■ PROMPT ■
Only the stretch of the listing below that runs from the line with "Where should I click to: Expand" through the line with "You are a computer-use agent. The height" is to be printed, exactly and with both ends.
Content starts
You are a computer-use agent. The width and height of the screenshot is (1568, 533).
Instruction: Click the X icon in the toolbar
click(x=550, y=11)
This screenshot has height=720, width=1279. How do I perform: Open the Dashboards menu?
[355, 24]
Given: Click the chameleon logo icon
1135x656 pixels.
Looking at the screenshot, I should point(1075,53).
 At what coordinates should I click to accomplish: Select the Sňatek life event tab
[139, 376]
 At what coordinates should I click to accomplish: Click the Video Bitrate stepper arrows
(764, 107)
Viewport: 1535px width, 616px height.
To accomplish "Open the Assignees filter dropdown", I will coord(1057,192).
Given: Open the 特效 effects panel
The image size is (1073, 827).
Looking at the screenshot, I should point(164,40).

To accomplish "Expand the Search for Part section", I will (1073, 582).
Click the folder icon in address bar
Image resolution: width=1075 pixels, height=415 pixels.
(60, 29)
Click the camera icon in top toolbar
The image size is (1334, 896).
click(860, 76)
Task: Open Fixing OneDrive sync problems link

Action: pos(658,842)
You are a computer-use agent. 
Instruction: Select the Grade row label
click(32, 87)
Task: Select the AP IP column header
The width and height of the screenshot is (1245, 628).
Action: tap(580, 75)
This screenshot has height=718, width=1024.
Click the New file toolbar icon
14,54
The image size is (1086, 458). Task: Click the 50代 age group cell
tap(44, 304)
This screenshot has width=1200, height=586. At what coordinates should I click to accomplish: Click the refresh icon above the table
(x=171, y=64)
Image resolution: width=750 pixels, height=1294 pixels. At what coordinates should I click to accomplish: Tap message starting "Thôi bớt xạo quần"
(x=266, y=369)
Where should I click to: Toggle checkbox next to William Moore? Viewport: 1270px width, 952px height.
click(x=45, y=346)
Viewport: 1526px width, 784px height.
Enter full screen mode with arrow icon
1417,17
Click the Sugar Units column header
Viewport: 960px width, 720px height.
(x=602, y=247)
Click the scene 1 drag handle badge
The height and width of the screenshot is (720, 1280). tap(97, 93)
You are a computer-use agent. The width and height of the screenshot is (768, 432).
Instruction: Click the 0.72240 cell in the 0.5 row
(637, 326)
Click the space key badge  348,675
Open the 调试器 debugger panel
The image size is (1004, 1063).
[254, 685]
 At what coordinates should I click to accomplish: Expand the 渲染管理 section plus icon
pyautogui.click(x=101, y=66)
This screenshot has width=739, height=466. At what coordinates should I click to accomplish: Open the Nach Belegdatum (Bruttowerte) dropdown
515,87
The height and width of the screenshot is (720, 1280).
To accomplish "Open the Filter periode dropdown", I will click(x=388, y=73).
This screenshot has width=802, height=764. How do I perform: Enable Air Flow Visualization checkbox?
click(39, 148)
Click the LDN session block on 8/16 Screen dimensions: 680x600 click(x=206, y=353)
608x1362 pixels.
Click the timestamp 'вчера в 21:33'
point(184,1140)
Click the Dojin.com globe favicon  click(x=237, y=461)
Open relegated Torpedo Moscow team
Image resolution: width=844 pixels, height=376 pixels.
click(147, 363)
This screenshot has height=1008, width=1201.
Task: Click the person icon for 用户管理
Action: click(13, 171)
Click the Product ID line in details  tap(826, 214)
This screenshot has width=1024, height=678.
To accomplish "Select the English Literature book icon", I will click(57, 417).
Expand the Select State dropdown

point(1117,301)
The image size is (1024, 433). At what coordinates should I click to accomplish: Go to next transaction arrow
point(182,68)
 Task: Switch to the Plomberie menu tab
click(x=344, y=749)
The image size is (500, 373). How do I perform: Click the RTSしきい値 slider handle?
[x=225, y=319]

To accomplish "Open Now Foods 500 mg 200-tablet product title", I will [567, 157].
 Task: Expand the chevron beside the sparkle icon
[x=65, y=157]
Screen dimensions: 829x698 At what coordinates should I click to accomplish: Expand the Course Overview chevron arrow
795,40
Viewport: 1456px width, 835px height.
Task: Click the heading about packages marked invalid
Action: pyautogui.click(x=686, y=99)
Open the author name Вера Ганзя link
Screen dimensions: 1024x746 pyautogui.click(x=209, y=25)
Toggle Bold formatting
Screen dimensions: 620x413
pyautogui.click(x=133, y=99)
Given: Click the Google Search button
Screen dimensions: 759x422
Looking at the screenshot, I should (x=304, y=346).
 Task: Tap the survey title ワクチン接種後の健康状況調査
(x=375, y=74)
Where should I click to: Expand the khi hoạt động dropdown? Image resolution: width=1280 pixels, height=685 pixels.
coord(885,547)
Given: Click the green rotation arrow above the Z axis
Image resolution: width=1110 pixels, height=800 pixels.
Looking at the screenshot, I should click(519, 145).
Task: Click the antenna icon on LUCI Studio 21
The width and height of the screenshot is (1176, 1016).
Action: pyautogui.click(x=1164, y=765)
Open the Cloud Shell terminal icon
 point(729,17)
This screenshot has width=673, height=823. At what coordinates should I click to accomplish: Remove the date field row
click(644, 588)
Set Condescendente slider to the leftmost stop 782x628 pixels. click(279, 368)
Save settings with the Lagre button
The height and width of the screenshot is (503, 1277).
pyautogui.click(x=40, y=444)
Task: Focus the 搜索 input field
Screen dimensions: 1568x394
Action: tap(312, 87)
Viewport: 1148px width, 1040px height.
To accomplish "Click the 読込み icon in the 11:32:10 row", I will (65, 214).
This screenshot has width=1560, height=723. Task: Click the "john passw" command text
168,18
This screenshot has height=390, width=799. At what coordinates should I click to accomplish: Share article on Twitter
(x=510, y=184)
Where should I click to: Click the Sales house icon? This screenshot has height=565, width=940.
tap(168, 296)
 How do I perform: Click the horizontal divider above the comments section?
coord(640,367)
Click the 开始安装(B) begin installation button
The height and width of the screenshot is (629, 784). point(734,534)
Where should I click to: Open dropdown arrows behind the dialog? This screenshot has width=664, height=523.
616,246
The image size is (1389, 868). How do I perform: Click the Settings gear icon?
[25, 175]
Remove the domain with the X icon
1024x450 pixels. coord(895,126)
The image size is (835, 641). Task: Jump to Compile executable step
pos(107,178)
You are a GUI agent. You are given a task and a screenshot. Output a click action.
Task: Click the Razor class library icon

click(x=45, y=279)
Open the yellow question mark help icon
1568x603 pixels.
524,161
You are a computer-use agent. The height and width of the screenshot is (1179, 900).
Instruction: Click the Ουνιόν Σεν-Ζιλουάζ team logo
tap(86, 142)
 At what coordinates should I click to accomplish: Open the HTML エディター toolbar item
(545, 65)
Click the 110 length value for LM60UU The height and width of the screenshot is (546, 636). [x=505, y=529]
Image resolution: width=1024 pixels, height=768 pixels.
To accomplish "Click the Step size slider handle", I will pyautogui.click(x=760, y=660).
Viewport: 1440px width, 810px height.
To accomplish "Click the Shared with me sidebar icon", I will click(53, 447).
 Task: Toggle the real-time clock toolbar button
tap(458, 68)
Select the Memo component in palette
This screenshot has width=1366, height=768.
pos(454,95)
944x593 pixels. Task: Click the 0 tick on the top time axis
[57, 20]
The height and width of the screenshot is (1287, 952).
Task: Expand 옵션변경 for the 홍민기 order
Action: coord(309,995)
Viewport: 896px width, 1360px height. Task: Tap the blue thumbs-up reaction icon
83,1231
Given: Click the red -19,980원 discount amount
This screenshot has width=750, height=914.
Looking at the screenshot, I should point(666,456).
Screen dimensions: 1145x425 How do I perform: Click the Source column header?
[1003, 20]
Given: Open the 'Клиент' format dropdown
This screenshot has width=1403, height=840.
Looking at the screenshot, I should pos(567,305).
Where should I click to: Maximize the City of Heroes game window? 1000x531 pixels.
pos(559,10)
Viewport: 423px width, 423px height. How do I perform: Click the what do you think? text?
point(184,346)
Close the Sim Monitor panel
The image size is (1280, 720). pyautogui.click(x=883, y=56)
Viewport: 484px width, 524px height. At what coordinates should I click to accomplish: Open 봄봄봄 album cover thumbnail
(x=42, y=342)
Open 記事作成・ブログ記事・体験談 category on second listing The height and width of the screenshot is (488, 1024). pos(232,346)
Content ends
■ RESPONSE FOR THIS EXERCISE ■
Where should I click to: Expand the khi hoạt động dropdown? Image resolution: width=1280 pixels, height=685 pixels.
coord(885,547)
Given: Click the green rotation arrow above the Z axis
Image resolution: width=1110 pixels, height=800 pixels.
Looking at the screenshot, I should click(519, 145).
Task: Click the antenna icon on LUCI Studio 21
The width and height of the screenshot is (1176, 1016).
Action: pyautogui.click(x=1164, y=765)
Open the Cloud Shell terminal icon
 point(729,17)
This screenshot has width=673, height=823. At what coordinates should I click to accomplish: Remove the date field row
click(644, 588)
Set Condescendente slider to the leftmost stop 782x628 pixels. click(279, 368)
Save settings with the Lagre button
The height and width of the screenshot is (503, 1277).
pyautogui.click(x=40, y=444)
Task: Focus the 搜索 input field
Screen dimensions: 1568x394
Action: tap(312, 87)
Viewport: 1148px width, 1040px height.
To accomplish "Click the 読込み icon in the 11:32:10 row", I will (65, 214).
This screenshot has width=1560, height=723. Task: Click the "john passw" command text
168,18
This screenshot has height=390, width=799. At what coordinates should I click to accomplish: Share article on Twitter
(x=510, y=184)
Where should I click to: Click the Sales house icon? This screenshot has height=565, width=940.
tap(168, 296)
 How do I perform: Click the horizontal divider above the comments section?
coord(640,367)
Click the 开始安装(B) begin installation button
The height and width of the screenshot is (629, 784). point(734,534)
Where should I click to: Open dropdown arrows behind the dialog? This screenshot has width=664, height=523.
616,246
The image size is (1389, 868). How do I perform: Click the Settings gear icon?
[25, 175]
Remove the domain with the X icon
1024x450 pixels. coord(895,126)
The image size is (835, 641). Task: Jump to Compile executable step
pos(107,178)
You are a GUI agent. You are given a task and a screenshot. Output a click action.
Task: Click the Razor class library icon

click(x=45, y=279)
Open the yellow question mark help icon
1568x603 pixels.
524,161
You are a computer-use agent. The height and width of the screenshot is (1179, 900).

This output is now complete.